In Deutschland ist der Widerstand gegen eine neue Politik gegenüber Syrien groß. Viele EU-Staaten wollen aber genau das. Und ein ausgewiesener Landesexperte betont: Viele Geflohene besuchen das angeblich unsichere Land.
Der frühere deutsche Botschafter in Syrien, Andreas Reinicke, unterstützt den Vorstoß mehrerer EU-Staaten für einen gelockerten Kurs gegenüber dem Regime in Damaskus. “Syrien ist ein wichtiger Staat südlich des Mittelmeerraums, dessen Instabilität den Migrationsdruck auf Europa erhöht”, sagte Reinicke, Direktor des Deutschen Orient-Instituts in Berlin, am Mittwoch der Katholischen Nachrichten-Agentur (KNA). “Europa hat jedes Interesse, über eine Neuorientierung seiner Politik nachzudenken.” Die Bundesregierung sollte daher den – wenn auch schwierigen – Prozess einer Überprüfung der aktuellen Syrien–Politik durch die EU unterstützen und nicht blockieren.

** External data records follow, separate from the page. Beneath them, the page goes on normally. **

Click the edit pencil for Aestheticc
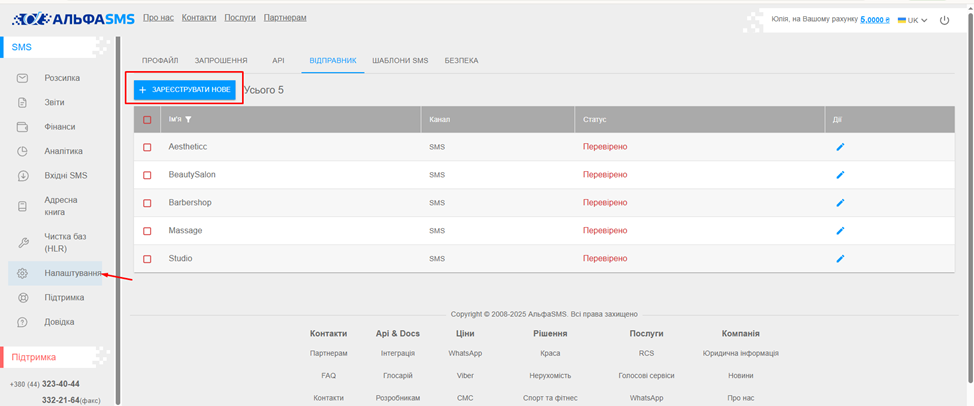This screenshot has height=406, width=974. pyautogui.click(x=840, y=147)
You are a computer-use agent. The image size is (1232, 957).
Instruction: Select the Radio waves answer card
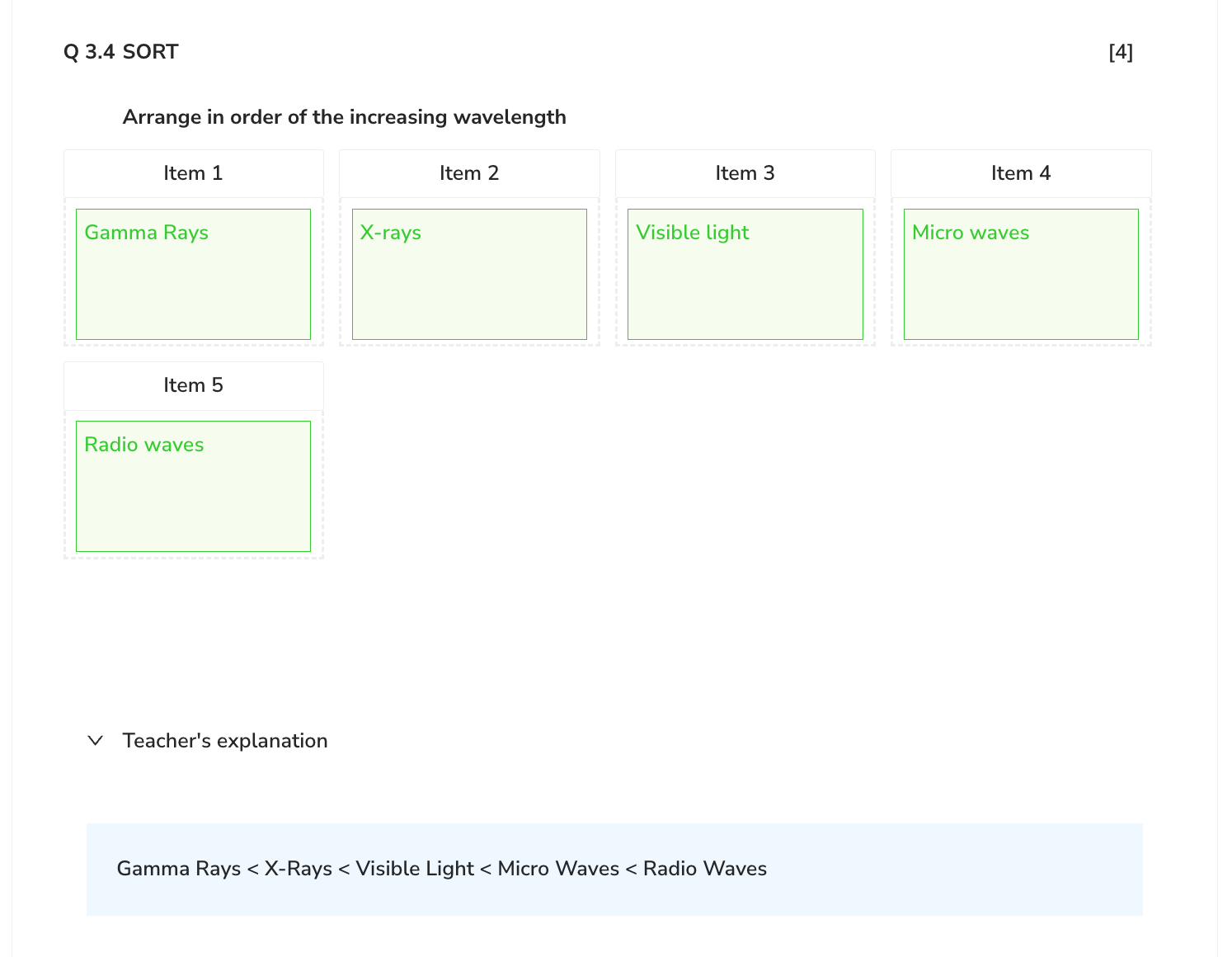(x=193, y=486)
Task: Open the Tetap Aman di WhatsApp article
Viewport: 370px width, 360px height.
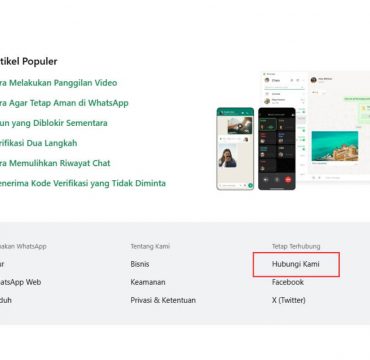Action: tap(64, 103)
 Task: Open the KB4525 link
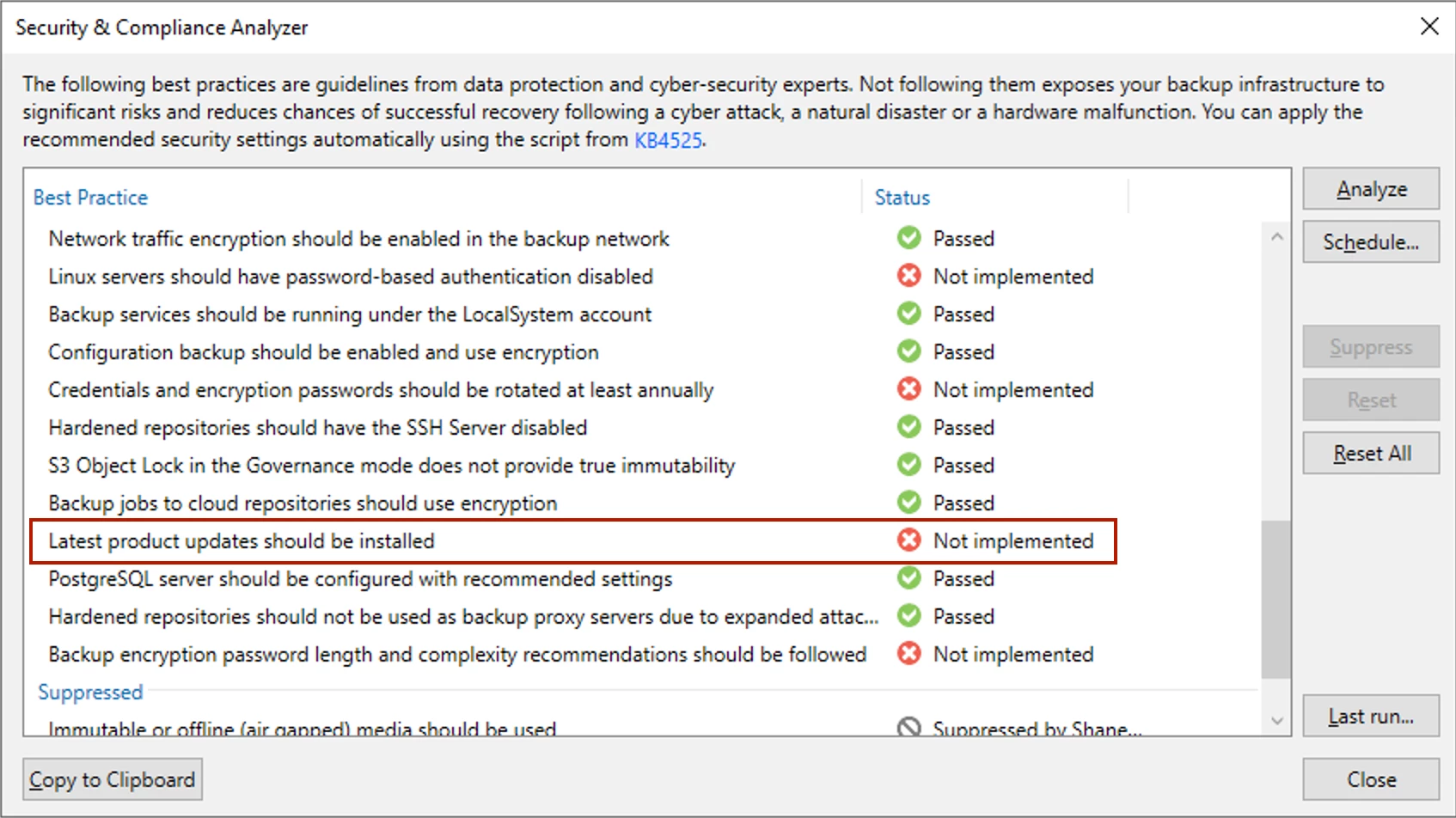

Die jetzigen Sanktionen gegen Syrien verschärfen nach Reinickes Worten die schwierige humanitäre Lage im Land, ohne das Regime von Präsident Baschar al-Assad nachhaltig zu schwächen. Zugleich kehrten geflohene Syrer – vor allem aus dem Libanon und Jordanien – tage- und wochenweise zurück in ihre Heimat. “Das deutet darauf hin, dass die Sicherheitslage nach deren eigener Einschätzung zumindest in einigen Gebieten wieder so stabil ist, dass sie eine Rückkehr für möglich halten.”
Die acht EU–Staaten, die nun eine Überprüfung des Syrien-Kurses anregen, vertreten aus Sicht Reinickes eine pragmatische Politik gemäß den Realitäten, insbesondere dem Flüchtlingsdruck. Hinzu komme, dass in Syrien ein Vakuum für andere Akteure entstanden sei, in das nun auch China dränge. Bereits jetzt sei der Einfluss Russlands in Syrien gewachsen. Die von Peking vermittelte jüngste Einigung zwischen den Palästinenserorganisationen Hamas und Fatah zeige, dass China auch in unmittelbarer Nähe Europas eine aktive Rolle spielen wolle. “Dies kann nicht im deutschen und europäischen Interesse sein”, so der Ex-Botschafter.
Vor wenigen Tagen hatten die acht EU-Staaten, darunter auch Italien und Österreich, beim EU-Außenministertreffen in Brüssel ein Diskussionspapier vorgelegt, das eine Annäherung der Union an das Assad-Regime fordert. Die Staaten argumentieren darin vor allem mit den belastenden Migrationsströmen und plädieren für die Ernennung eines Syrien-Beauftragten, um die Beziehungen neu auszuloten.